**Directions for this task**
Copy the items below word for word, beginning at the line that contains "Given: Like the" and continuing through the last line of the items. Leave out the pictures.

start Records

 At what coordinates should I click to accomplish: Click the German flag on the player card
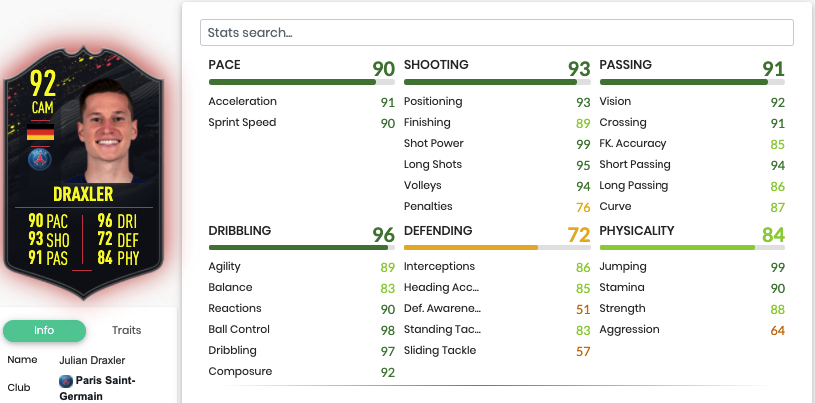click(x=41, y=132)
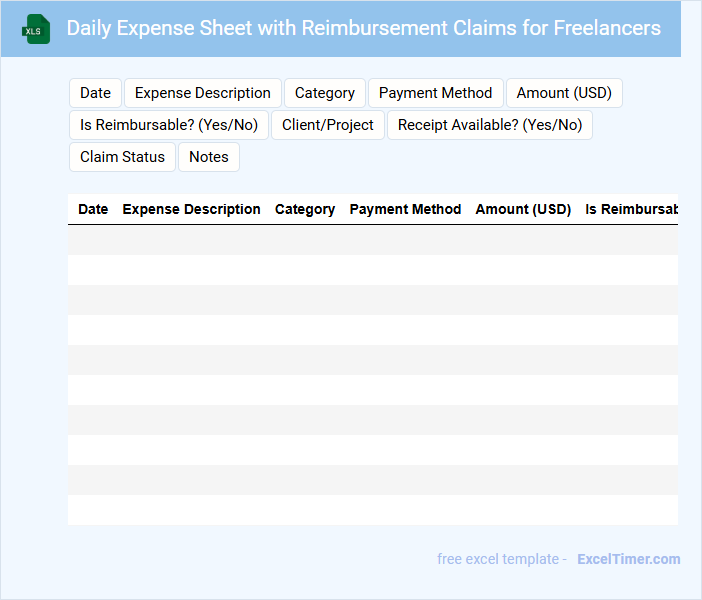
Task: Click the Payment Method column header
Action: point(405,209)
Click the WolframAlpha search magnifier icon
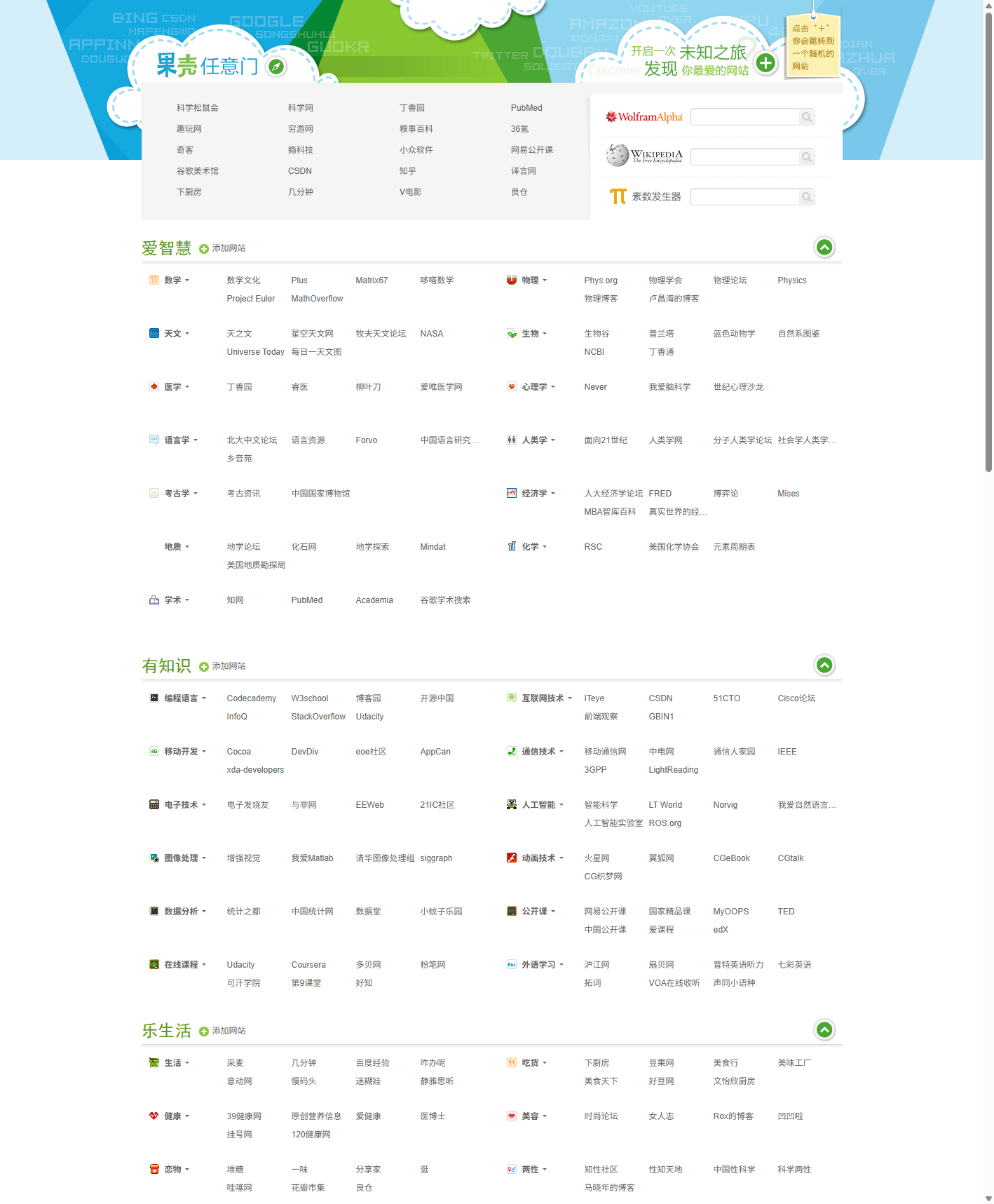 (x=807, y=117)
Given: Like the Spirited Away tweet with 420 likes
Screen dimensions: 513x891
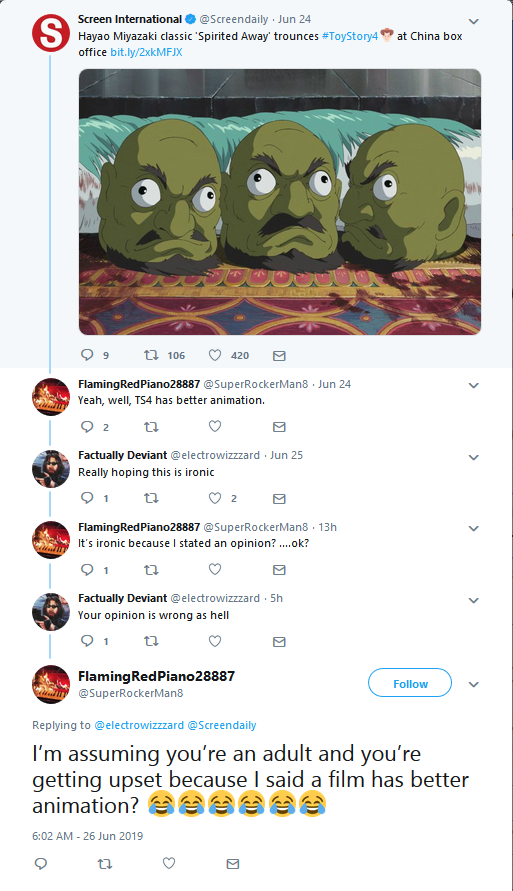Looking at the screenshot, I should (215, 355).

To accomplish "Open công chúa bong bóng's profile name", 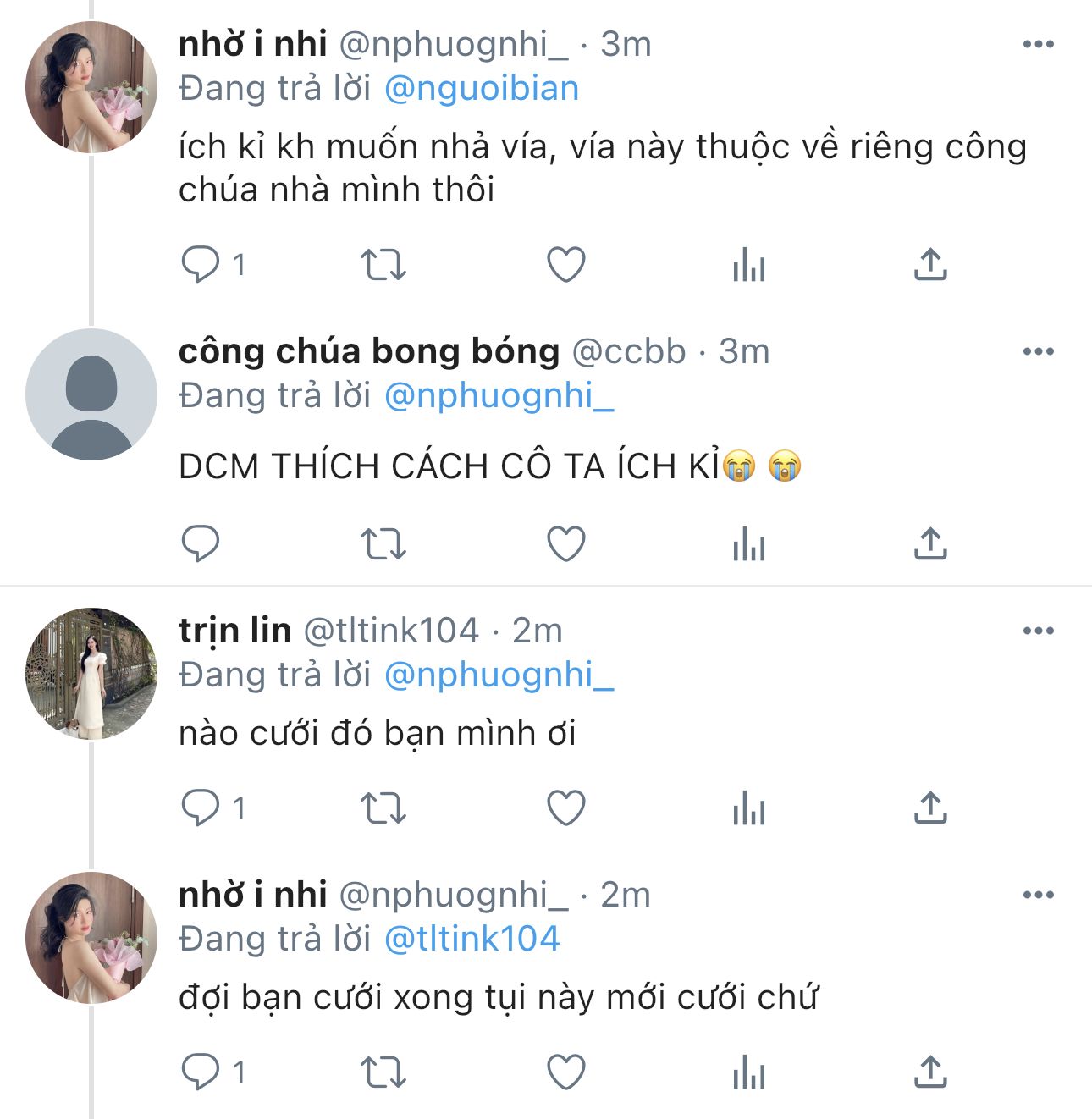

end Records

**Exercise result**
Given: Like the Spirited Away tweet with 420 likes
Screen dimensions: 513x891
Looking at the screenshot, I should (215, 355).

To accomplish "Open công chúa bong bóng's profile name", 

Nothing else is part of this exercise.